A Central Rapidity Straw Tracker and Measurements on Cryogenic Components for the Large Hadron Collider

Sammanfattning: This thesis is divided into two parts in which two different aspects of the Large Hadron Collider (LHC) Project are discussed. The first part describes the design of a transition radiation tracker (TRT) for the inner detector in ATLAS. In particular, the barrel part was studied in detail. The barrel TRT consists of 52 544 1.5-m-long proportional tubes (straws), parallel to the beam axis and each with a diameter of 4 mm. The detector is divided into three module layers with 32 modules in each layer. The preparatory study comprises: module size optimization, mechanical and thermal calculations, tracking performance and material budget studies. A 0.5-m-long barrel-module prototype has been built and tested in order to validate the design. Measurements have been performed on the temperature distribution inside the detector in order to calibrate the thermal calculations and to verify the cooling scheme of the modules. Additional measurements have been performed, e.g. on leak tightness, wire tension, high voltage and cross-talk between channels.
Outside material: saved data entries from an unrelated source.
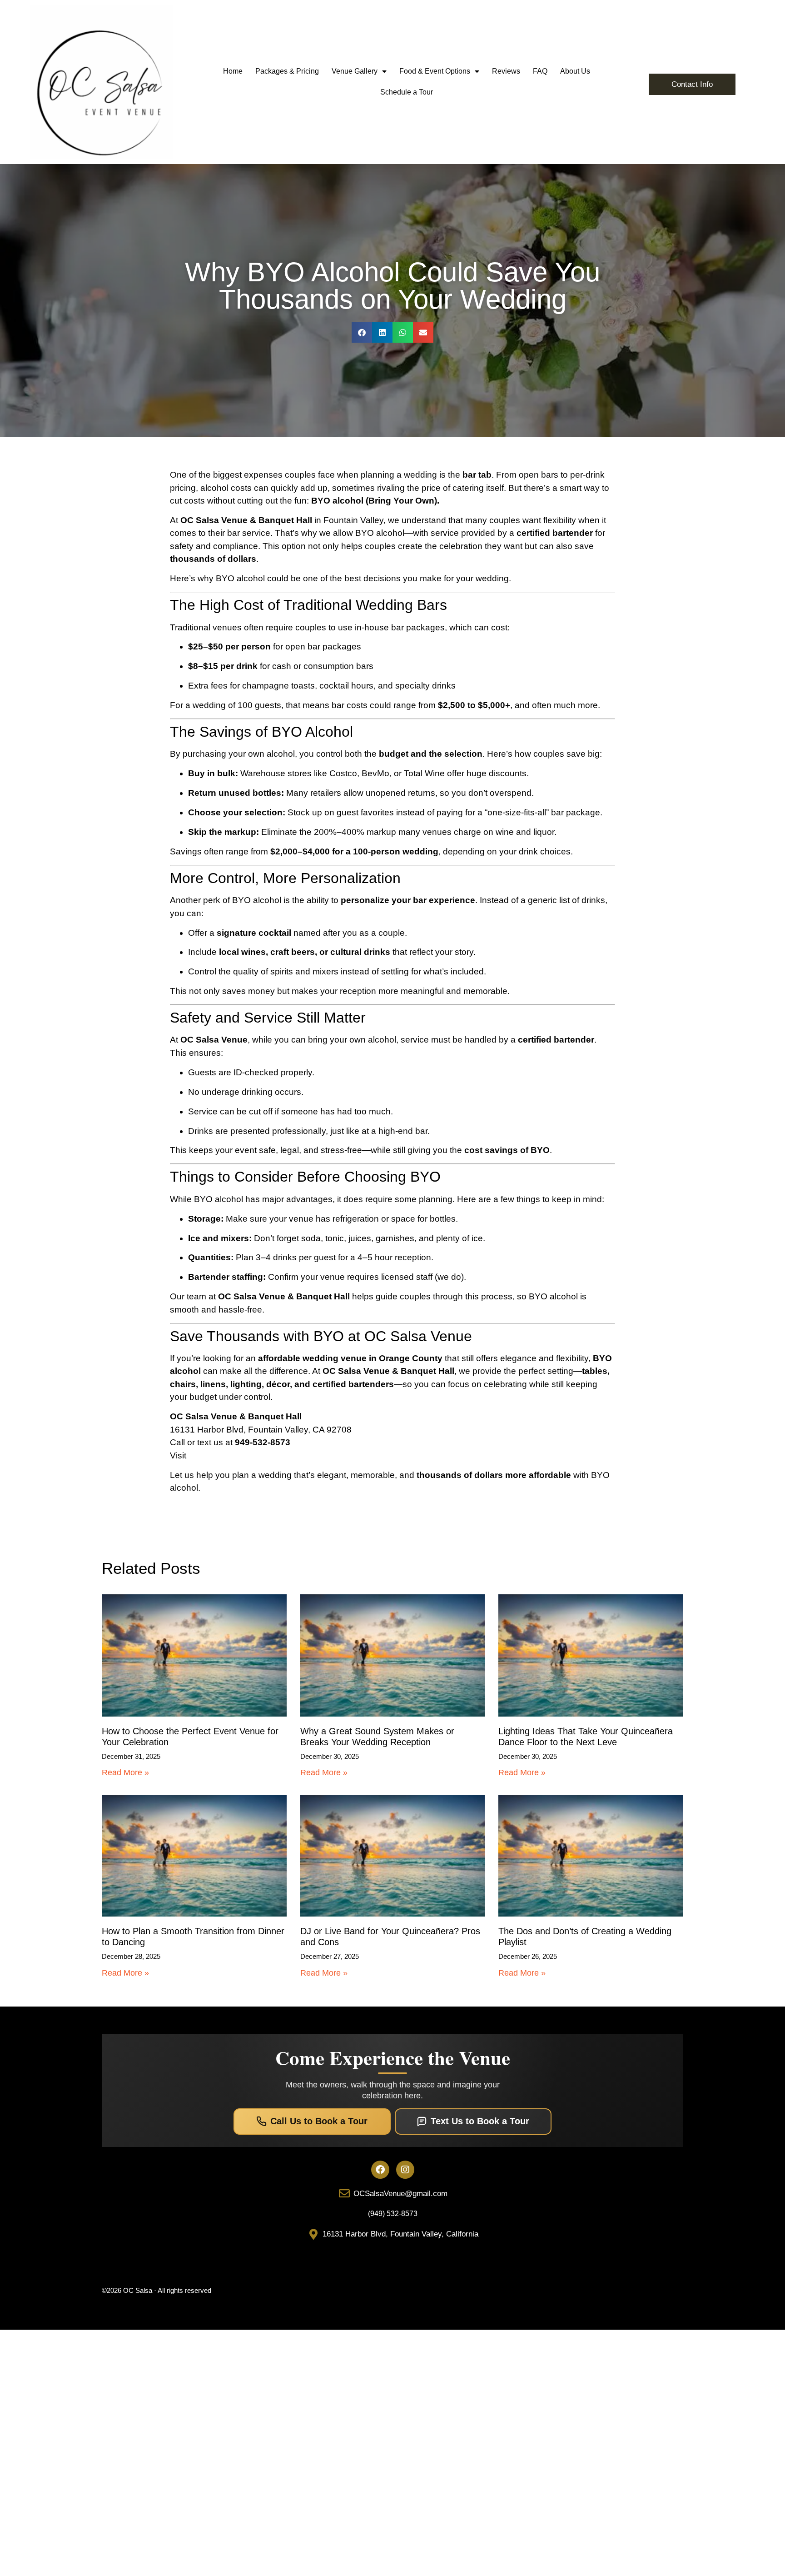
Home (233, 71)
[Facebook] (380, 2170)
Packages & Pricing (287, 71)
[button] (362, 332)
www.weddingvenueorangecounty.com (264, 1455)
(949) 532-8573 (392, 2213)
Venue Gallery (355, 71)
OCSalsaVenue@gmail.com (400, 2193)
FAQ (540, 71)
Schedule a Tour (406, 92)
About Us (575, 71)
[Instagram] (405, 2170)
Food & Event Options (434, 71)
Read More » (125, 1772)
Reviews (506, 71)
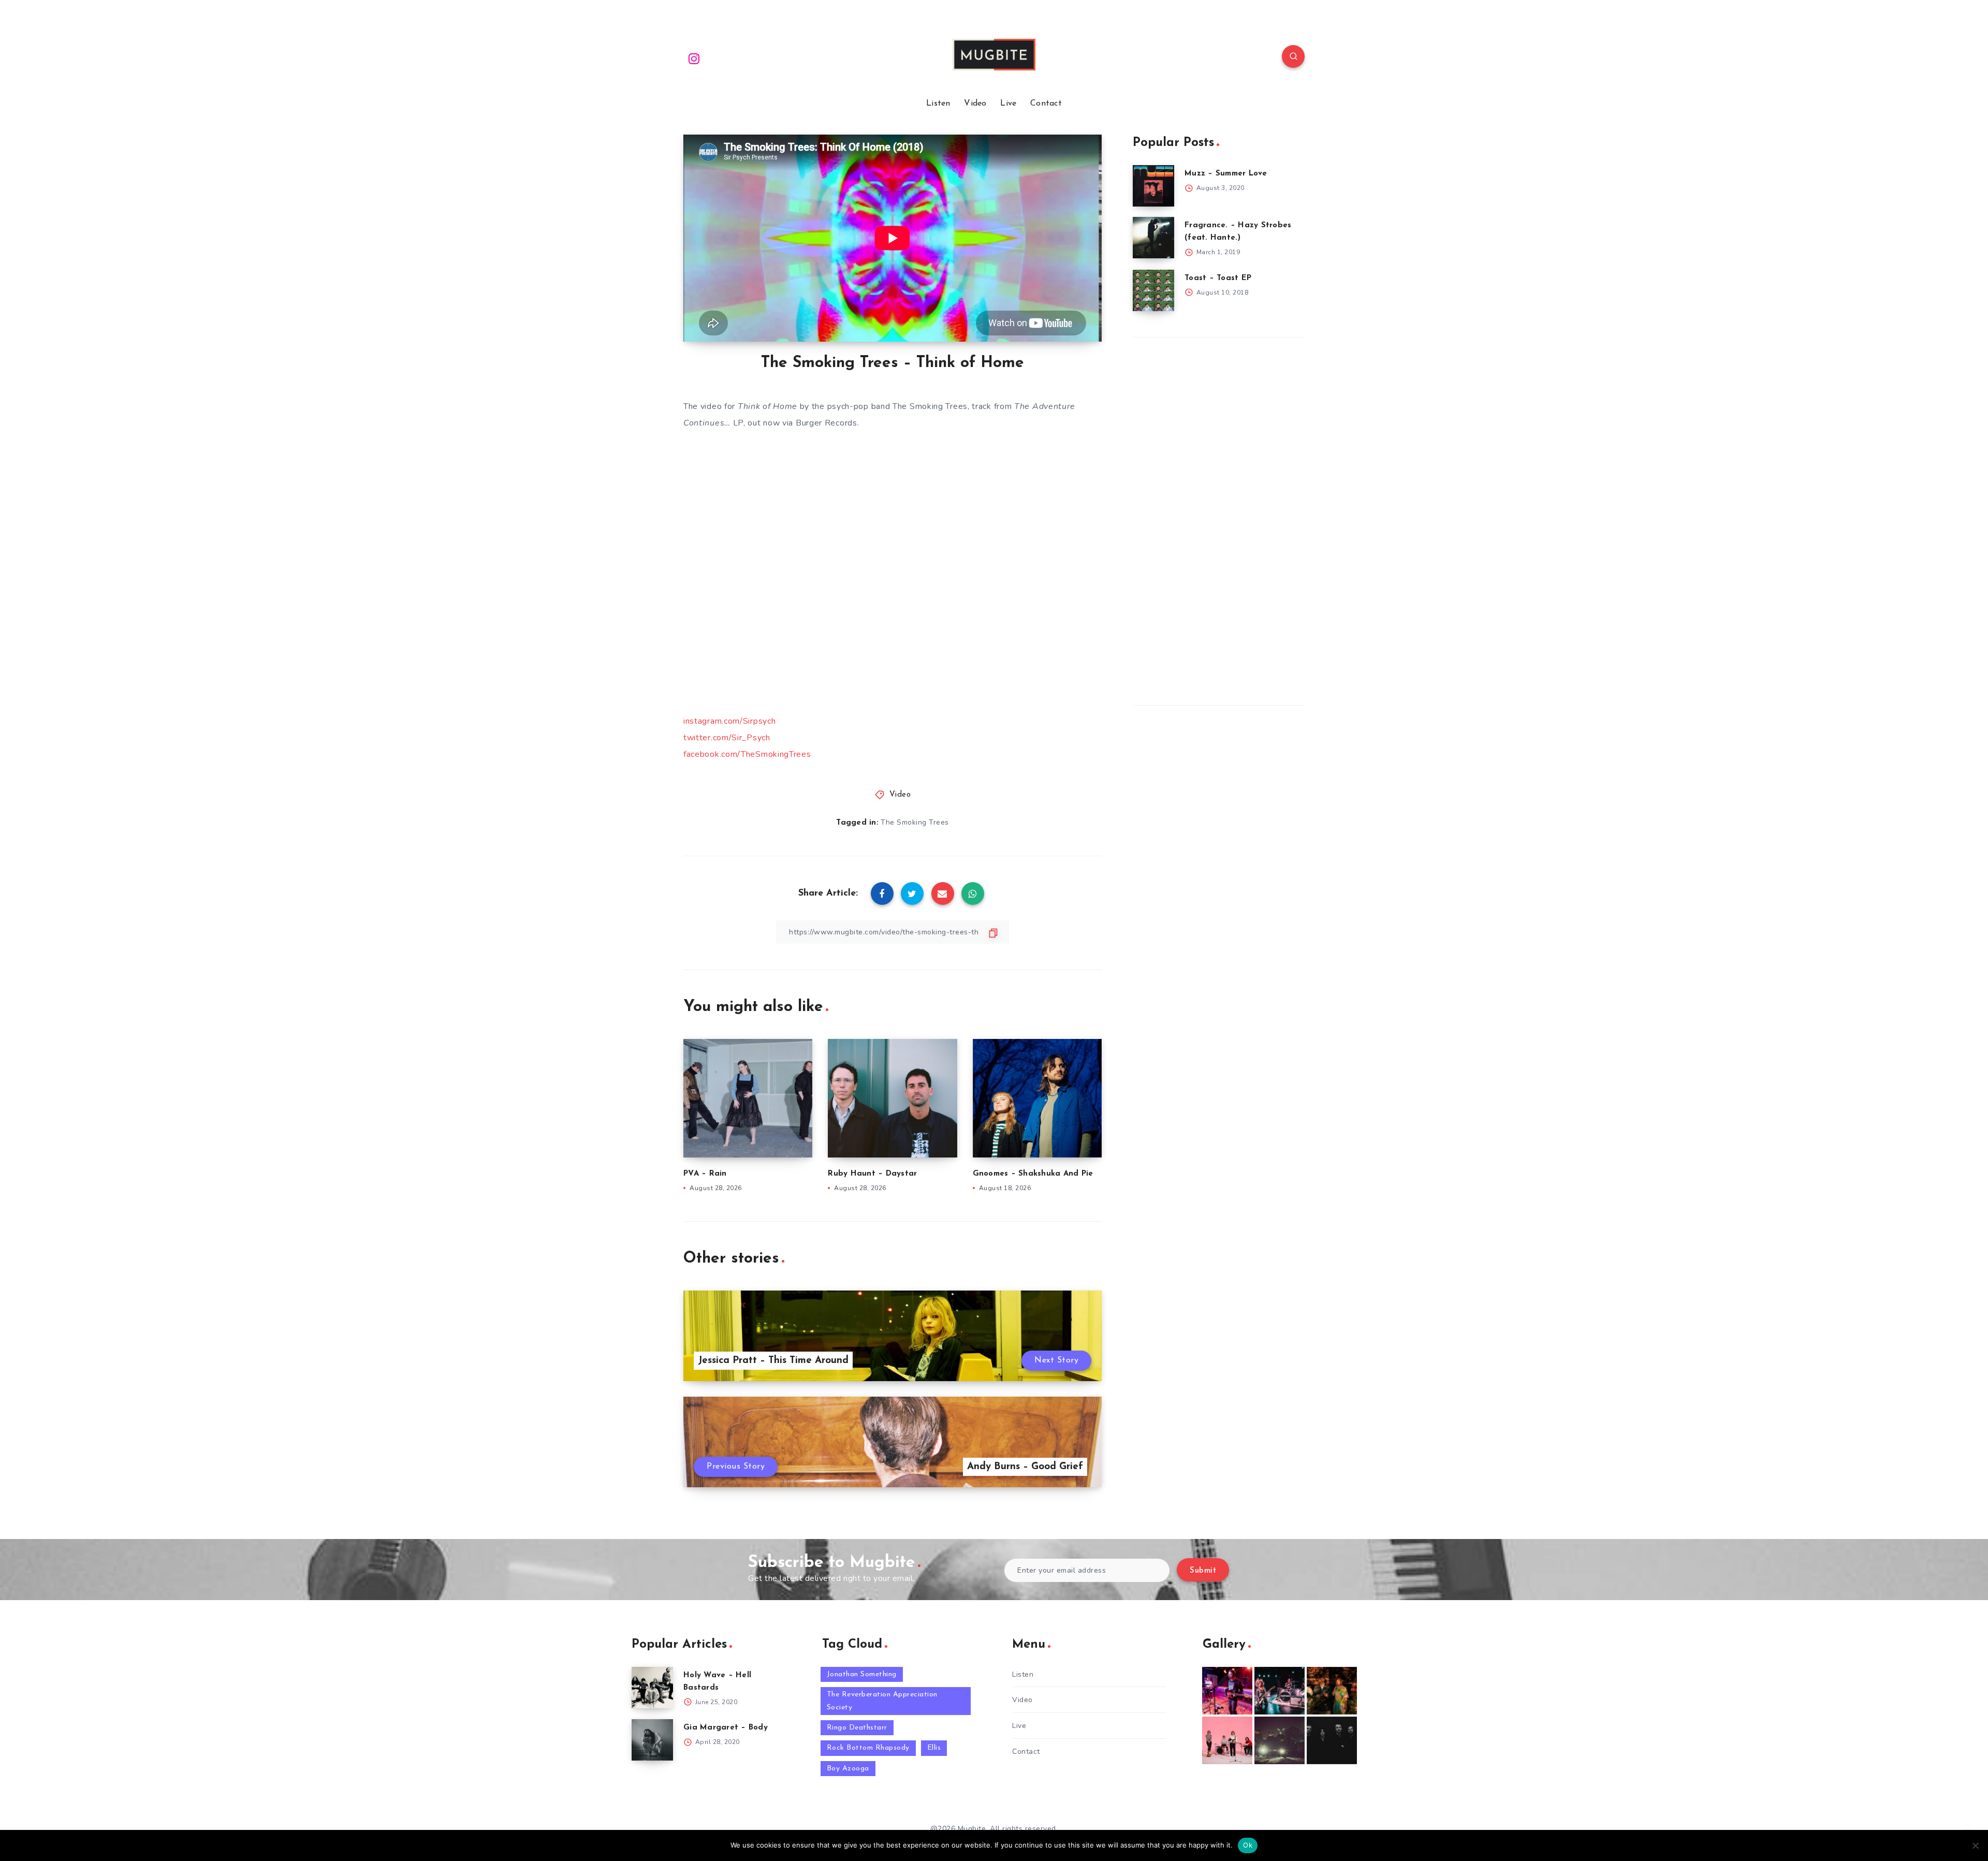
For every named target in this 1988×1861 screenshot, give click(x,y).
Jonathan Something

Finally, the transition radiation performance of two different fibre radiators was measured with the 0.5 m barrel prototype and, based on the performance of individual straws, the electron identification performance was estimated for the full barrel TRT. The second part deals with the cryogenic system for the LHC superconducting magnets. They will work at a temperature below 2 K and it is essential to understand the thermal behaviour of the individual cryogenic components in order to assess the insulating properties of the magnet cryostat. The work involves the design of two dedicated heat-inleak measuring benches for cryogenic components, and the results from heat-inleak measurements on two different types of cryogenic components are reported. Measurements were carried out on various support-post prototypes and on one quench-relief-valve prototype. The heat loads were measured with specially developed heatmeters and cross measured with calorimetric measurements and standard boil-off methods. The measured heat loads were compared with analytical calculations.